◆ **Your task**
Quote each of the lines below word for word, leaving out the pictures.

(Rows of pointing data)
######
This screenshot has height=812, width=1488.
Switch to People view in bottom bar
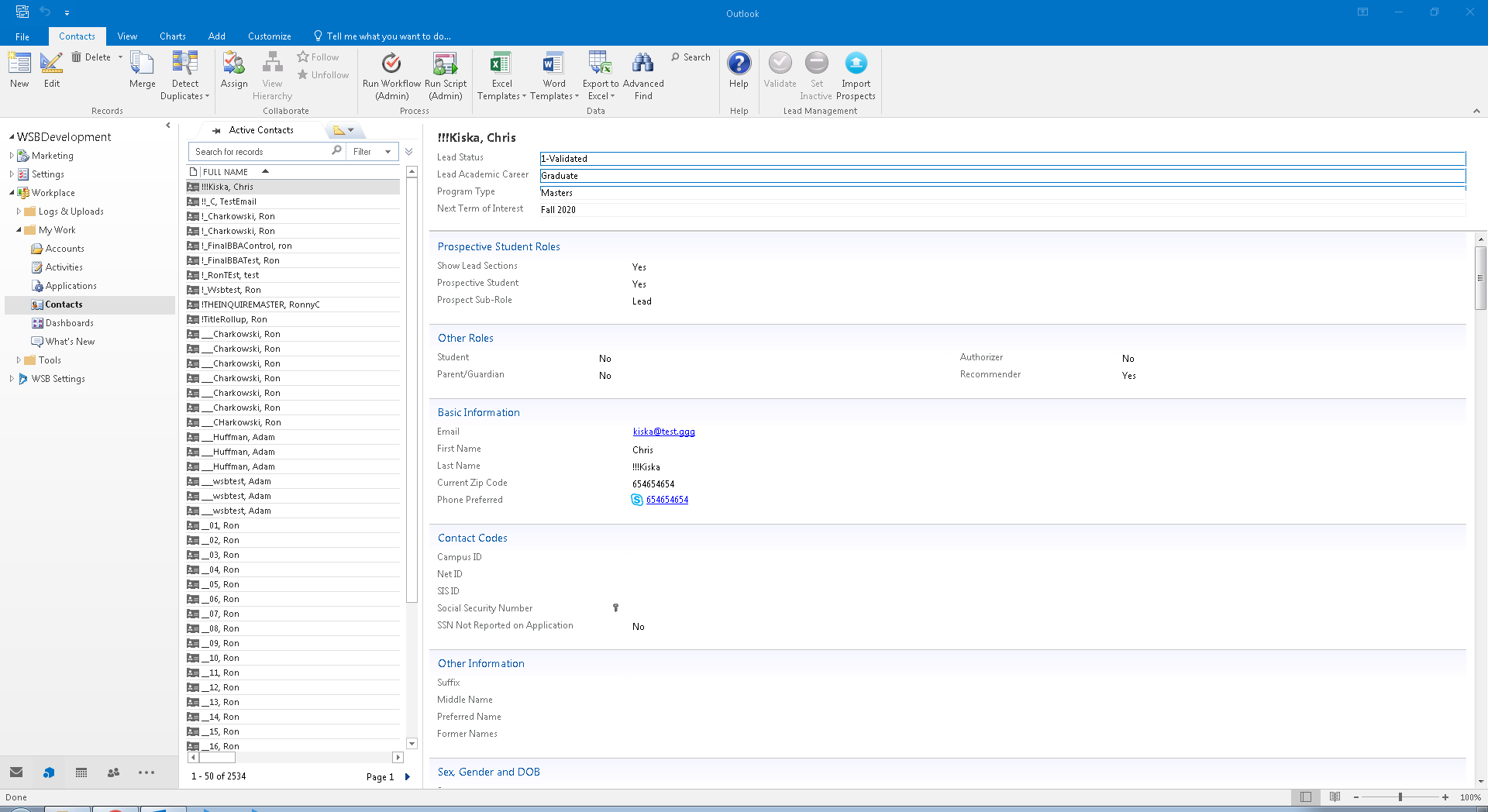pyautogui.click(x=113, y=772)
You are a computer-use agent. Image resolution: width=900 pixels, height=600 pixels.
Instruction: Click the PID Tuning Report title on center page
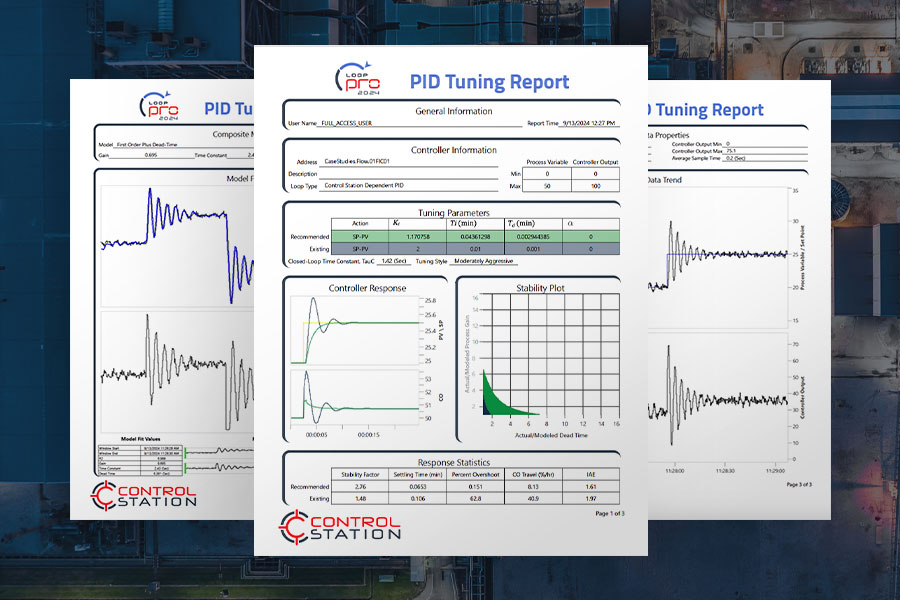pyautogui.click(x=489, y=82)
######
◆ **Task answer**
This screenshot has height=812, width=1488.
Switch to People view in bottom bar
pyautogui.click(x=113, y=772)
You are a computer-use agent. Image resolution: width=900 pixels, height=600 pixels.
Instruction: Click the PID Tuning Report title on center page
pyautogui.click(x=489, y=82)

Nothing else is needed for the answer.